From the Microsoft article on FormsAuth:
If you deploy your application in a Web farm, you must ensure that the configuration files on each server share the same value for validationKey and decryptionKey, which are used for hashing and decryption respectively. This is required because you cannot guarantee which server will handle successive requests.
With manually generated key values, the <machineKey> settings should be similar to the following example.
<machineKey validationKey="21F090935F6E49C2C797F69BBAAD8402ABD2EE0B667A8B44EA7DD4374267A75D7AD972A119482D15A4127461DB1DC347C1A63AE5F1CCFAACFF1B72A7F0A281B" decryptionKey="ABAA84D7EC4BB56D75D217CECFFB9628809BDB8BF91CFCD64568A145BE59719F" validation="SHA1" decryption="AES" />
If you want to isolate your application from other applications on the same server, place the <machineKey> in the Web.config file for each application on each server in the farm.
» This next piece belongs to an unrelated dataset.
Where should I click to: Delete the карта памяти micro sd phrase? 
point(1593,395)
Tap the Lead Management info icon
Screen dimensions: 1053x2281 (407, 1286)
Ensure that you use separate key values for each application, but duplicate each application’s keys across all servers in the farm.
To generate a Machine Key, simply go to this handy webpage and generate a new key. You can then either add it just after the <system.web>
element to your application’s local web.config or to the root web.config which will be in your .Net installation folder (something like C:\Windows\Microsoft.NET\Framework64\v4.0.30319\Config
).
After you have done this on all your servers, you can check them all by going into IIS and selecting Machine Key where you can see if each server is using the correct keys.
However, after doing this it still wasn’t working for us. After a little digging about we realised we hadn’t installed any Windows Updates on the new server. I think it was specifically this one that was stopping it working, but after a full update and a reboot it all worked just fine.